The administrative state, I am arguing, violates basic principles that ought to govern our political association. It
- allows law to be made case-by-case rather than settled in advance.
- allows, indeed encourages, laws whose content is anything but impartial and decisions on grounds that are anything but impartial.
- makes it impossible to know what the law requires and what it prohibits.
The administrative state allows law to be made case-by-case rather than settled in advance. Common law rests on respect for precedents. It seeks to achieve formal justice, treating similar cases similarly, by allowing outcomes of previous cases to serve as precedents for current and future cases. But administrative decisions set no precedents.
This is important to their functioning, in a sense, for prior administrations should not bind future administrations in their interpretations of law. (It is interesting, for example, that Chevron concerned the Reagan administration's loosening of the Carter administration's interpretation of the Clean Air Act.) But it also means that there is vast open space for agency discretion to violate principles of formal justice, judging similar cases differently, whether for noble, impartial motives or for reasons reflecting various forms of bias.
The Obama administration offered a host of examples: granting more than a thousand waivers to provisions of the Affordable Care Act to unions and other groups with ties to the Democratic Party while denying them for others; the IRS delaying decisions or declining to grant non-profit status to dozens of Tea Party organizations while granting such status to similar groups with different political orientations, and then destroying evidence demanded by Congress; the National Labor Relations Board's harassment of Boeing for locating a facility in South Carolina rather than Washington; the Fish and Wildlife Service's raid on Gibson Guitars for violating, supposedly, obscure laws of India and Madagascar; the Environmental Protection Agency's waiver of fees for Freedom of Information Act requests by left-wing groups while denying them for conservative groups; and the National Security Agency's surveillance of political opponents.
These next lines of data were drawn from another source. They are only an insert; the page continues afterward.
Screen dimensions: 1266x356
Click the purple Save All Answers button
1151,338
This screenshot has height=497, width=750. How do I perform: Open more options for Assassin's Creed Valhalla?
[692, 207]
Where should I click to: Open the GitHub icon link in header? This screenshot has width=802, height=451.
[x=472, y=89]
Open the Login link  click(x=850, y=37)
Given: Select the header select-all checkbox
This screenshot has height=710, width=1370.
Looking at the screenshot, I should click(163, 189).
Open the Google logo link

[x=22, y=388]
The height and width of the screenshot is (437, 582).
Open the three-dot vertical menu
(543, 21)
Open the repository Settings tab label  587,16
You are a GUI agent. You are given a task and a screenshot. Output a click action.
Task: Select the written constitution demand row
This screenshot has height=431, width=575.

The administrative state allows, and indeed, promotes partiality. It allows, indeed encourages, laws whose content is anything but impartial, and allows decisions to be made on grounds that are anything but impartial. The decisions just mentioned could be chalked up to one administration's pattern of using the federal government as a political weapon. But there is also a disturbing tendency for agencies to rely on vague language, bring lawsuits, and use government power to pressure defendants into settlements by making the process so expensive and burdensome that defendants have little choice. Courts generally take a “rubber stamp” approach to agency subpoenas and document requests. Consider the California Air Resources Board and the Environmental Protection Agency teaming up against Hyundai and Kia alleging Clean Air Act violations and using the settlement to impose, through the back door, as it were, strict greenhouse gas emissions standards that could not have withstood the usual political process.
Even worse, non-profit organizations, state agencies, and federal agencies team up to produce outcomes that could not otherwise be achieved in the usual regulatory process. With the agency's encouragement, if not active cooperation, a non-profit or state agency sues the government, and the federal agency settles the case. This “sue and settle” technique allows partisan, often extremist groups not only to achieve their ends outside standard administrative law procedures but also to collect large settlements in the process, in effect using litigation as a way of channeling federal dollars to activist groups. The EPA has been especially fond of this tactic:
These settlement agreements are negotiated behind closed doors with no participation from the public or affected parties. As an example, between 2009 and 2012, EPA chose not to defend itself in over 60 lawsuits from special interest advocacy groups. These cases resulted in settlement agreements and EPA publishing more than 100 new regulations---including the Clean Power Plan. (U.S. Chamber of Commerce, “Sue and Settle: Regulating Behind Closed Doors,” December 11, 2017.)
As that suggests, the results are often sweeping, imposing, for instance, reconsideration of the 2008 Ozone National Ambient Air Quality Standards and the Utility Maximum Achievable Control Technology Standards as well as the Clean Power Plan. Together, their economic costs total hundreds of billions of dollars per year. Defenders of such settlements argue that they are still subject to public comment and judicial review after the fact. But public comments tend to have little effect on outcomes, and courts defer to agency decisions, even more strongly in settlement cases than in others.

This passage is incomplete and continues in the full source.